Create an Excel File from Two Sentences

Description

It creates an excel file from two sentences of two languages to help the user for constructing a gold standard such that he/she can set 1 or 2 for Sure or Possible alignments.

Usage

1
2
3
4
5
consExcel(tst.set_sorc, tst.set_trgt, 
          method = c("gold", "aligns"), 
          out1 = "gold.xlsx", out2 = "align.xlsx", 
          nrec = -1, minlen = 5, maxlen = 40, ul_s = FALSE, 
          ul_t = TRUE, removePt = TRUE, all = FALSE)

Arguments

tst.set_sorc

the name of source language file in test set.

tst.set_trgt

the name of target language file in test set.

method

character string including two values. If "gold", it creates a separated excel file of test set to fill up its sheets with 1|2 for Sure|Possible alignment. If "aligns", it creates a separated excel file of test set to fill up its sheets with '3' as an alignment.

out1

the name of the excel file for gold standard.

out2

the name of the excel file for alignment.

nrec

number of sentences to be read. If -1, it considers all sentences.

minlen

a minimum length of sentences.

maxlen

a maximum length of sentences.

ul_s

logical. If TRUE, it will convert the first character of source language's sentences. When source language is an Arabic script, it can be FALSE.

ul_t

logical. If TRUE, it will convert the first character of target language's sentences. When target language is an Arabic script, it can be FALSE.

removePt

logical. If TRUE, it removes all punctuation marks.

all

logical. If TRUE, it considers the third argument (lower = TRUE) in culf function.

Details

The first step for evaluation of word alignment quality is creating a gold standard. This function makes an excel file with nrec sheets of a test set including source and target languages. Each sheet includes the words of the source sentence in its first rows and the words of the target sentence in its first columns. To create a gold standard, it can be filled by Sure|Possible alignments (Sure = 1, Possible = 2).
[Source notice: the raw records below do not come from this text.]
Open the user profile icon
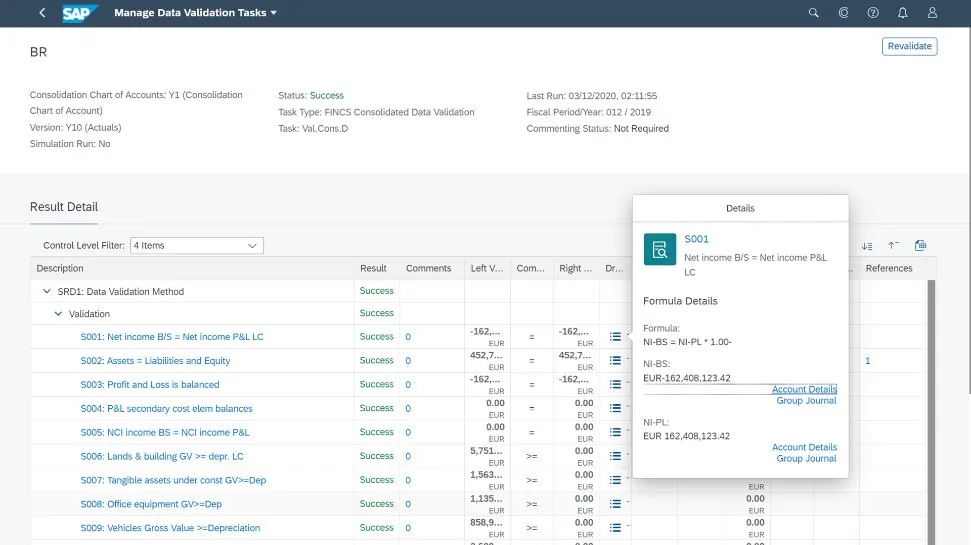 pyautogui.click(x=933, y=13)
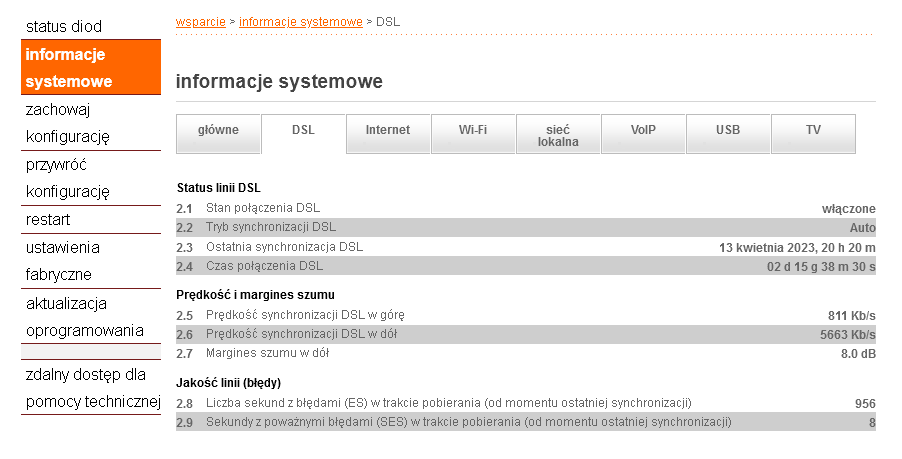Click the Stan połączenia DSL row
The image size is (902, 459).
coord(525,208)

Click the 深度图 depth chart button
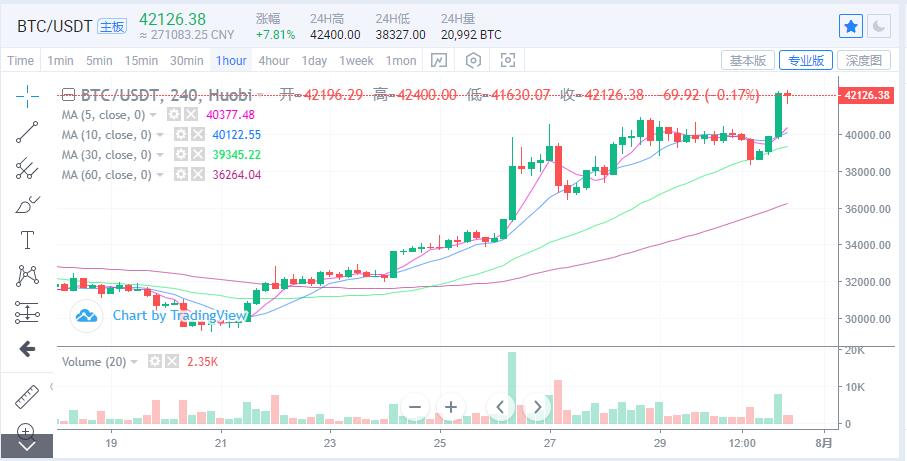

Sometimes, the user calculates word alignments using some other software or method and he/she wants to evaluate such alignment with this package. So, this function can help him/her in this way, it creates a separated excel file in "out2.xlsx" (as a default: "align.xlsx") and it can be filled by number 3 for alignments.

Value

One or two excel file in "out1" or "out2" file.

Note

If you have not the non-ascii problem, you can use fix.gold function instead.

Ocassionally, there is a problem with "openxlsx" package which is used in the function and it might solved by "installr::install.rtools() on Windows".

Author(s)

Neda Daneshgar and Majid Sarmad.

References

Holmqvist M., Ahrenberg L. (2011), "A Gold Standard for English-Swedish Word Alignment.", NODALIDA 2011 Conference Proceedings, 106 - 113.

Och F., Ney H.(2003), "A Systematic Comparison Of Various Statistical Alignment Models.", 2003 Association for Computational Linguistics, J03-1002, 29(1).

See Also

fix.gold

Examples

 1
 2
 3
 4
 5
 6
 7
 8
 9
10
11
## Not run: 

consExcel("http://www.um.ac.ir/~sarmad/word.a/source1.txt",
          "http://www.um.ac.ir/~sarmad/word.a/target1.txt",
           nrec = 5)

consExcel("http://www.um.ac.ir/~sarmad/word.a/source1.txt",
          "http://www.um.ac.ir/~sarmad/word.a/target1.txt", 
           nrec = 5, method = "aligns")

## End(Not run)